Even though he has yet to win, Woods is starting to produce moments that leave fans — and at times other players — talking.

“He hit a couple of really impressive 3-woods into 9 at the Bahamas,” said Justin Thomas, who watched from the group behind as Woods hit a cut from 265 yards into the wind to about 25 feet for eagle.

His last two tournaments before the Masters offered a collection of shots that gave fans something to talk about.

In the Valspar Championship, Woods hit a cut 5-iron that grazed the side of the cup on the par-3 17th in the opening round. He chipped in from behind the green at No. 9 on Saturday to share the lead. And he holed a 40-foot birdie putt on the 17th in the final round to get within one shot.

Bay Hill was just as good.

Woods made a 70-foot birdie putt across the seventh green in the opening round. On consecutive days at the par-5 16th, when it looked as though Woods should lay up short of the water, he hit 5-iron from an awkward lie in deep rough and 5-iron from near the lip of the bunker.

And on Sunday, one of the loudest cheers was for his second shot to the par-5 sixth that rolled by the cup and settled 12 feet away.

He missed the eagle putt, but even that showed what kind of attraction Woods is.

The television was on loudly in a couple of the houses lining the fourth fairway, some 600 yards away from the green. Woods missed the putt and the collective groan was noticeable on No. 4. Moments later, more groaning from some of the homeowners watching. And a few seconds later, another groan from a TV that was slightly behind.

He’s not winning yet. But he already has them talking.


EVERY SHOT MATTERS: Five of the matches to end group play at the Dell Technologies Match Play had no bearing, which is not to suggest they were meaningless. Gary Woodland’s 1-up victory over Pat Perez was the difference of 21 FedEx Cup points. Patton Kizzire and Luke List each were eliminated by losing the opening two matches, and Kizzire beating him was the difference of 10 points.

That doesn’t sound like much except that one point separated Louis Oosthuizen last year and Rickie Fowler in 2016 from getting to the Tour Championship.

Alex Noren picked up an additional 7.4 world ranking points for winning the consolation match. Might that come in handy for Ryder Cup qualifying this summer? Maybe.

And then there’s Paul Casey, who had his own memory of getting something when it looked as though nothing was at stake.
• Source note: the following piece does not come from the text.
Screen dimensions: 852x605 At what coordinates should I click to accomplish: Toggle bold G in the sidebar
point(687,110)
“I remember one year in Switzerland, I went out first, one guy in front of us. I shot 64,” Casey recalled. “The wind picked up, I finished top 10. I won a watch for low round of the week, and I got a kiss from Cindy Crawford because she presented it. It was a great Sunday. See, there’s always something to come out of a Sunday.”
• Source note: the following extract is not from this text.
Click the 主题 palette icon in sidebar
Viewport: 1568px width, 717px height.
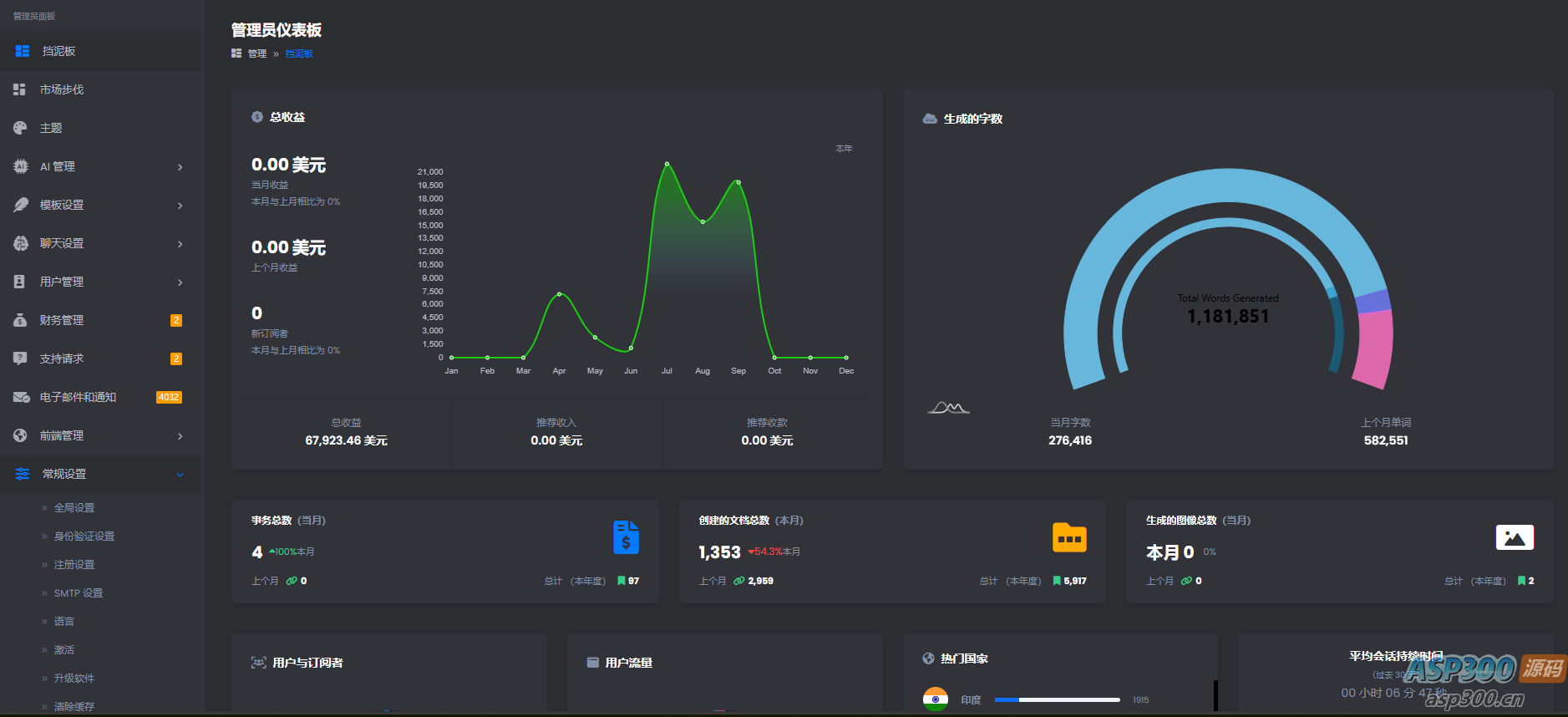[20, 128]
DIVOTS: Julian Suri led the four Monday qualifiers for the Houston Open with a 64. This was three days after he took Bubba Watson to the 18th hole in Match Play, missing an 8-foot putt on the 17th hole to win the match that would have forced a sudden-death playoff. ... Only 18 players in the 144-man field at the Houston already are eligible for the Masters. ... Ten players have won the last 10 majors on the LPGA Tour going into the ANA Inspiration. ...


STAT OF THE WEEK: For the first time since the Dell Technologies Match Play switched to pool play, no player losing in the first round won his group.


FINAL WORD: “If I was the man, I’d be in the fairway.” — Bubba Watson, preparing to hit from the rough to a fan who called out to him, “You’re the man!”